**BRANO DEL TESTO:**
Il presidente kazako Nursultan Nazarbayev (sn) col suo omologo turco Abdullah Gul ad Astana nel 2007. (AFP)

Ankara guarda a est

Nel suo rapporto annuale sull'adesione della Turchia, l'Ue incoraggia Ankara a continuare sulla strada delle riforme e della democratizzazione. Ma, osserva il giornalista Erdal Safak sul quotidiano turco Sabah, la vocazione della Turchia è tanto europea quanto asiatica. 

Pubblicato il 19 Ottobre 2009 alle 16:24
Il presidente kazako Nursultan Nazarbayev (sn) col suo omologo turco Abdullah Gul ad Astana nel 2007. (AFP)

Il Rapporto annuale sui progressi dell'adesione della Turchia all'Unione europea è considerato una sorta di "bollettino" nel quale la Commissione europea giudica le prestazioni realizzate dalla Turchia in questi ultimi anni. Ma per la prima volta lo abbiamo letto senza alcun entusiasmo. È vero che eravamo in Kazakistan, lontano dalla Turchia e ancora di più da Bruxelles. Ma la mancanza di interesse rispetto agli anni passati non è solo geografica.

**COSA SERVE:**
Puoi proseguire l'articolo sulla Turchia sospesa tra Europa e Asia, partendo subito dopo l'ultima frase riportata?

**DATI FORNITI:**
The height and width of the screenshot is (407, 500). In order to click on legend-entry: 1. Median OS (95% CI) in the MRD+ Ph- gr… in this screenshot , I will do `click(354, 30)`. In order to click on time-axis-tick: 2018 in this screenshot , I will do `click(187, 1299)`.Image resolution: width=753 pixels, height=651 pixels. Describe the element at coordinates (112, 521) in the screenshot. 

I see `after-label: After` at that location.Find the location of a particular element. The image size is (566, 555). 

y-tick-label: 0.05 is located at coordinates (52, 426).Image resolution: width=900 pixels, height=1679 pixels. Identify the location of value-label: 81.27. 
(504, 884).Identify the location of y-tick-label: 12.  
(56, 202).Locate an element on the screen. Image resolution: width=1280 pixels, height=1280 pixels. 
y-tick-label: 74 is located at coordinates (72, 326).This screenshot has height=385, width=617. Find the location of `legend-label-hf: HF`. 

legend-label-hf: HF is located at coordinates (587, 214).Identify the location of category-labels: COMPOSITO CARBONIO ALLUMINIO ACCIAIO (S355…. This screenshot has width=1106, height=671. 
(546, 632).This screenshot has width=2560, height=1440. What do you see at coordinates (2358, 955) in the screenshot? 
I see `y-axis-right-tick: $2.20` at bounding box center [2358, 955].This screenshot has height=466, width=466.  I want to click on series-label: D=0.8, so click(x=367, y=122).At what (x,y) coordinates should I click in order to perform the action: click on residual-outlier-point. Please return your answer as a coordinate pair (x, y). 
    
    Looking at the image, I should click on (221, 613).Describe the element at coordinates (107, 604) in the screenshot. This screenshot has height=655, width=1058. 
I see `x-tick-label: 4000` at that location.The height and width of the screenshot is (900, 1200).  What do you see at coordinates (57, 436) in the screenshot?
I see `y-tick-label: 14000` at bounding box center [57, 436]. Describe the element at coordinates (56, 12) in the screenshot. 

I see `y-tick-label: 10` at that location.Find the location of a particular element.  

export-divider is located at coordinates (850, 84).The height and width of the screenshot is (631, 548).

**RISULTATO:**
Senza dubbio l'ambiente e il dinamismo nel quale ci troviamo hanno influito sulla nostra percezione. In Kazakistan il rapporto 2009 non interessava a nessuno. Non appena si parlava della sua importanza, ci veniva subito risposto: "Ma lasciate stare l'Europa, e guardate piuttosto all'Asia!". Qualcuno, più cortese o più diplomatico, ci diceva: "Certo, sarebbe un peccato abbandonare un percorso così lungo avviato con l'Europa. Ma un giorno vi renderete conto che è soprattutto qui che la Turchia potrà realizzare i suoi veri obiettivi".

Una nuova Norvegia

Il futuro della Turchia, così come quello dell'Europa, guarda sempre di più all'Asia centrale. Anche il "piccolo Napoleone" d'Europa, che non sopporta alcuna critica - il presidente francese Nicolas Sarkozy - è andato all'inizio di ottobre fino ad Astana, adottando per la circostanza un profilo molto basso. Il fatto è che il Kazakistan è pieno di gas naturale e di uranio. In poco tempo questa regione diventerà una nuova Norvegia, un nuovo Canada, una nuova Australia, e suscita già molti interessi. L'immensità di questo paese, quattro volte più grande della Turchia ma popolato da appena 30 milioni di abitanti, offre numerose possibilità. E Istanbul si è già riservata lo sfruttamento di alcune zone di questo territorio.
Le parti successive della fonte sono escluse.